▶ [WHAT YOU NEED TO DO] Transcribe the entries exactly as each line appears.

▶ [SUPPLIED DATA]
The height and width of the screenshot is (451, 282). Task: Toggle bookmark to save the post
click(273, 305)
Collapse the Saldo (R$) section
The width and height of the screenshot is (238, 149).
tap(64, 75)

▶ [TASK SOLUTION]
The height and width of the screenshot is (451, 282). Task: Toggle bookmark to save the post
click(273, 305)
Collapse the Saldo (R$) section
The width and height of the screenshot is (238, 149).
tap(64, 75)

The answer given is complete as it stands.